Tieken also challenges Buethe's Affidavit as "not a properly formatted or executed affidavit." The Court disagrees. Buethe's Affidavit is made based on his personal knowledge; it contains relevant facts; and it is sworn and notarized. In his capacity as Acting State Director of Rural Development, Buethe has knowledge of Tieken's loan file and its contents. This is just the type of affidavit evidence contemplated by Fed.R.Civ.P. 56.

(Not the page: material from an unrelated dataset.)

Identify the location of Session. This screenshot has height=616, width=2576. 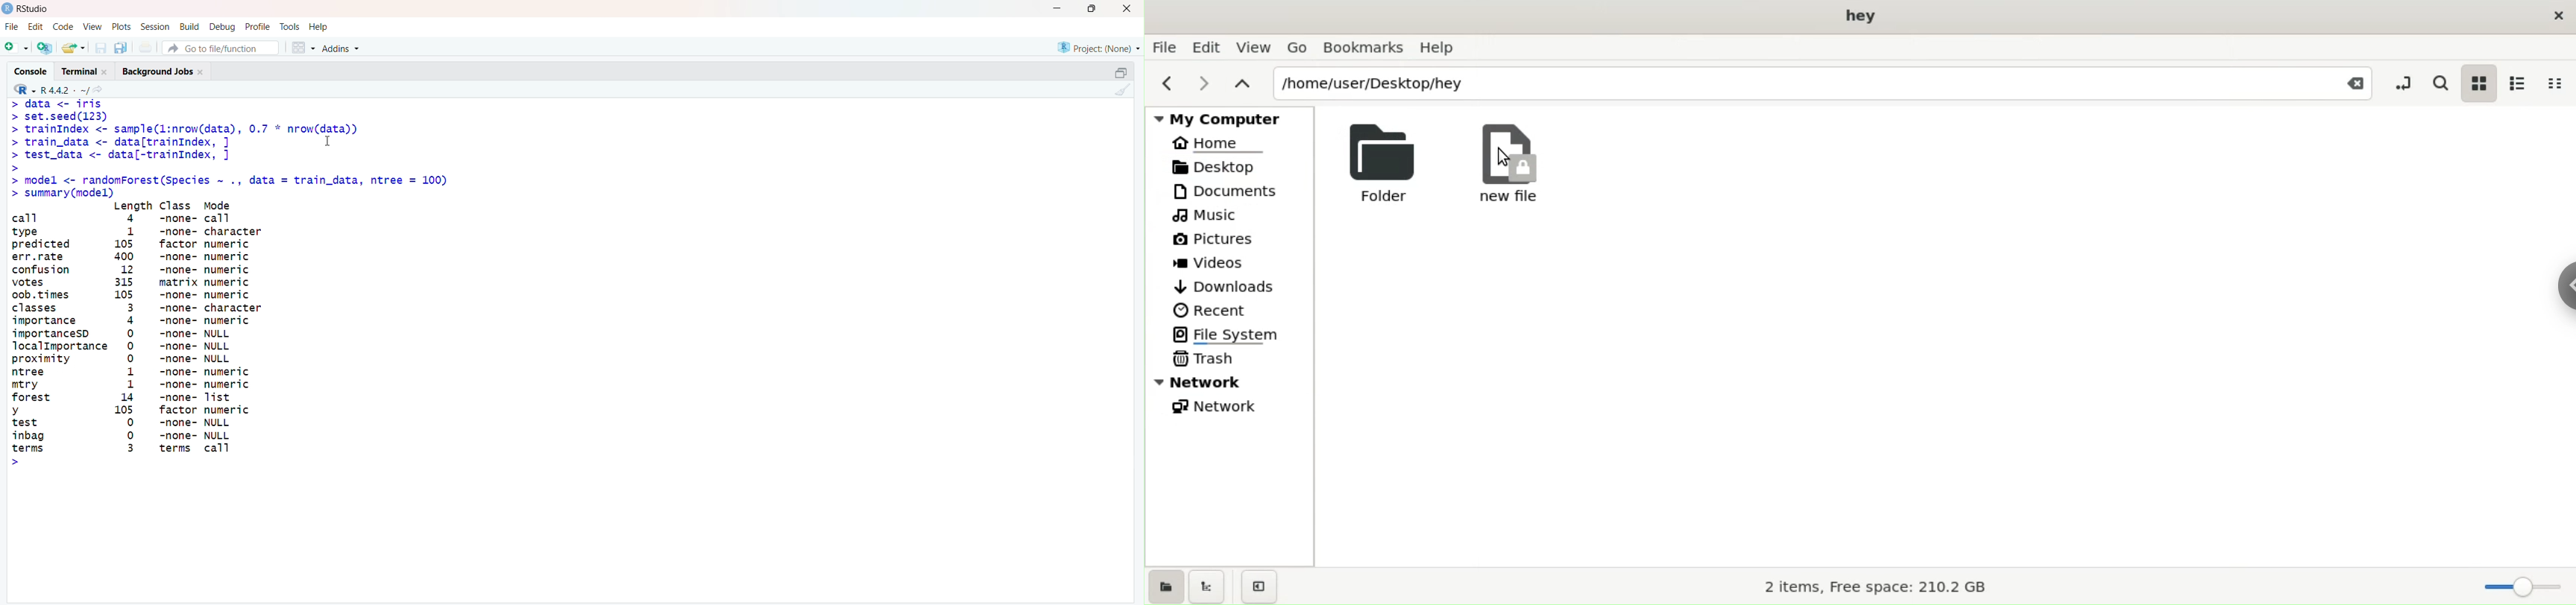
(155, 27).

The Court has examined the record in the light most favorable to the nonmoving party, as it must, and finds that entry of summary judgment in favor of the Government is required. See Get Away Club, Inc. v. Coleman, 969 F.2d 664, 666 (8th Cir. 1992). The Government has established its prima facie case, and Tieken has failed to meet his burden of proving the extinguishment, non-existence, or variance in payment of the debt. No genuine issues of material fact remain for trial, and the Government has established that it is entitled to summary judgment as a matter of law.
IT IS ORDERED:
(1) The Government's Motion for Summary Judgment (Filing No. 24) is GRANTED; and
(2) Tieken's Motion to Vacate a Void Judgment (Filing No. 26) and Amended Motion to Vacate a Void Judgment Clarification of Objections (Filing No. 27), to the extent they seek affirmative relief, are denied; and
(3) The Judgment and Decree of Foreclosure and Order for Sale will be filed herewith.